Una testimonianza del passato conservata e non cancellata per sempre, com’è purtroppo successo nel passato in altre zone della nostra regione. Un investimento di svariati milioni di euro, quelli messi in campo dalla lombarda “Bergum”, che ha anche realizzato tre delle sei palazzine previste dal piano e che dovevano portare nel rione ai piedi del Carso almeno 450-500 nuovi abitanti. Ma al momento, a quanto pare, se ne sono insediati poco più di 150. La crisi dell’edilizia ed i rubinetti chiusi delle banche, che hanno concesso mutui con il contagocce, hanno fatto la loro parte.
Il campo sportivo “Brunner” è diventato comunale, il muro che per anni ha separato la fabbrica dal quartiere è stato abbattuto, sono sorti parcheggi e giardini, ma il vero obiettivo, purtroppo, sembra non sia stato del tutto centrato. Fanno malinconia quegli spazi vuoti e chi pensava di fare di “Borgo al Castelliere” un’area davvero esclusiva, sorta sulle ceneri di un passato industriale, è purtroppo rimasto deluso. Resta il riuso, seppure parziale, in un’area sorta nel 1881, conosciuta con la denominazione di “Tessitura meccanica di cotone”, prima di diventare Cotonificio Triestino, messa in piedi dalla famiglia austriaca dei Brunner.

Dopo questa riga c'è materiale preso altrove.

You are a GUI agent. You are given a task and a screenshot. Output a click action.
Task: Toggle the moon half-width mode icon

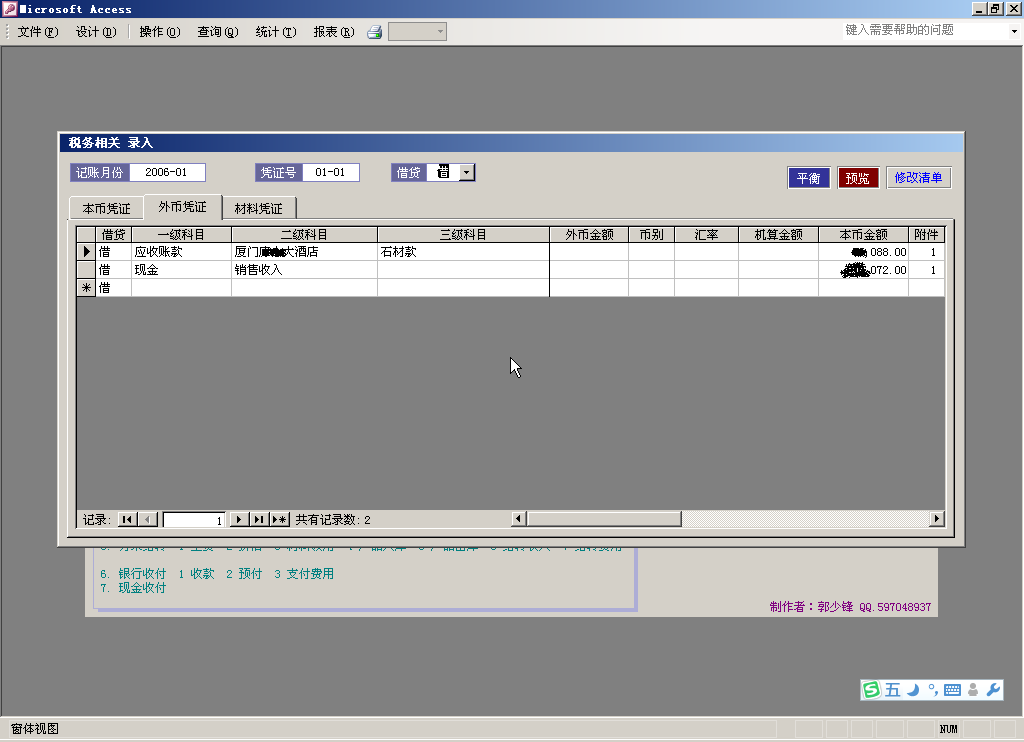pos(913,690)
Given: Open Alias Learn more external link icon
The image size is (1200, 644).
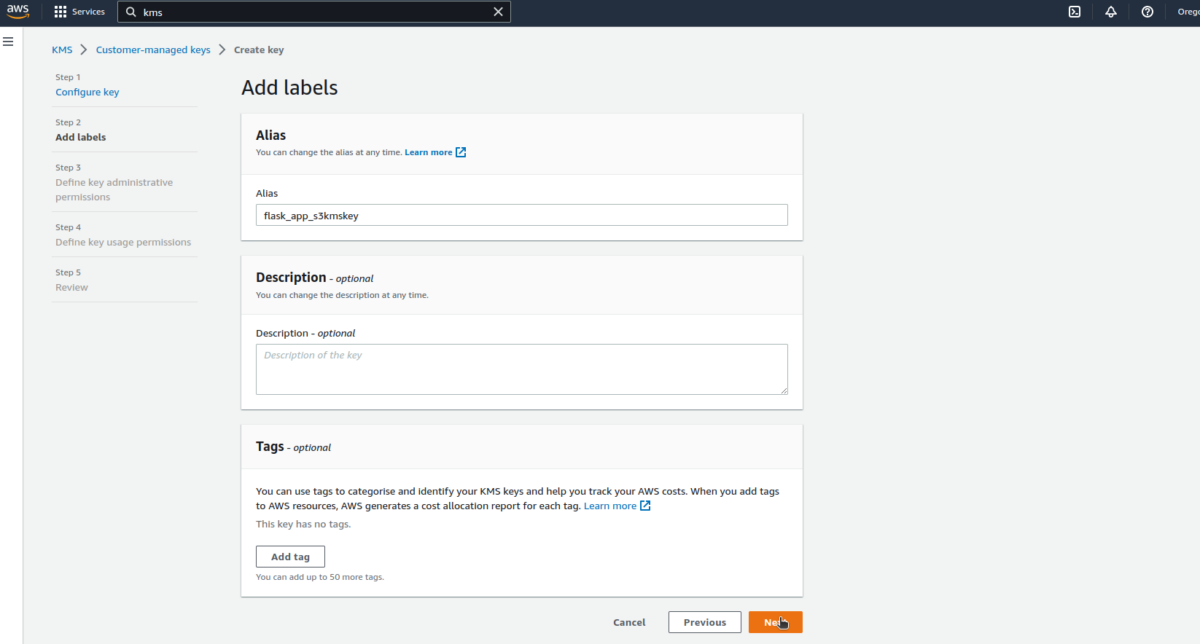Looking at the screenshot, I should (459, 152).
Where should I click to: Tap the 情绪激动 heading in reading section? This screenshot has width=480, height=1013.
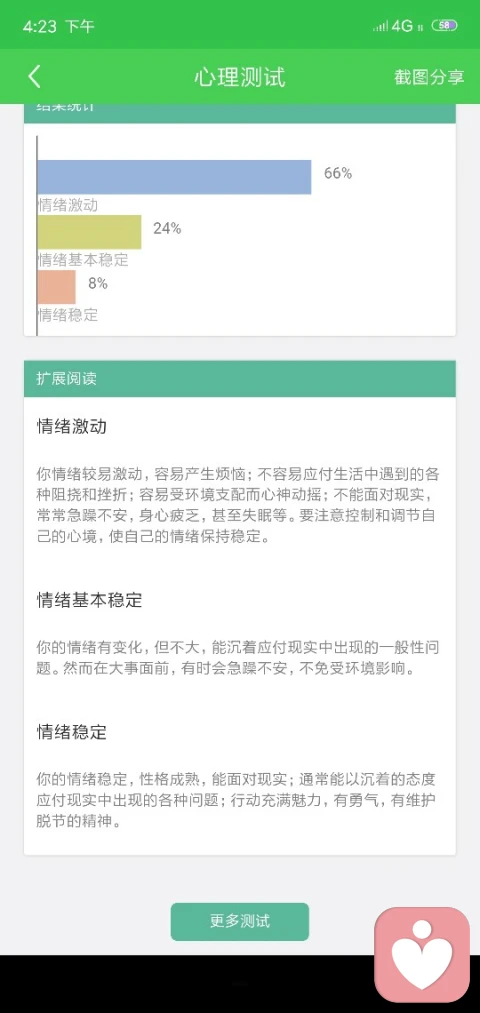coord(72,427)
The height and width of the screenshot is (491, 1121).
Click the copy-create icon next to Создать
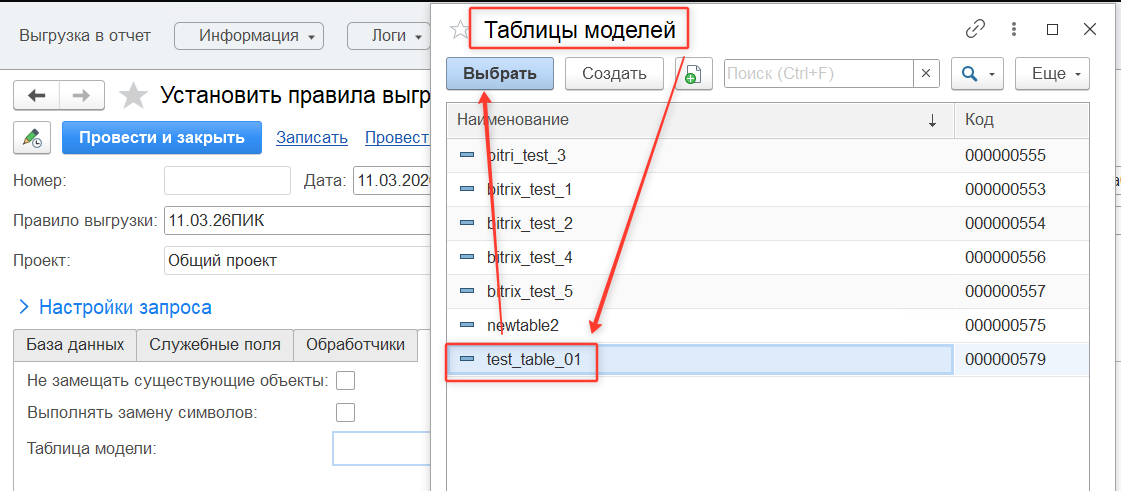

Nella fabbrica c’erano 60 telai e lavoravano 120 persone. Nei primi anni del secolo scorso gli impiegati raggiunsero quota 250, mentre nel 1912, il cotonificio, filiale del Filatoio Meccanico di Trieste, tra operai, impiegati e capi si raggiunse quota 350. La scelta di Ronchi dei Legionari, che permise un grande sviluppo economico e industriale della città, fu quasi obbligata dalla presenza, a pochi metri di distanza, della linea ferroviaria Trieste-Udine. Dopo la sua chiusura e sino agli anni Novanta si insediò la Meteor, costruzioni aeronautiche ed elettroniche di Furio Lauri. Una figura di cui Ronchi dei Legionari sembra essersi dimenticata. E allo stesso tempo i ronchesi, davanti alla crisi economica, sembrano essersi scordati di quegli spazi dal sapore avveniristico in cui si consumò un grande passato industriale.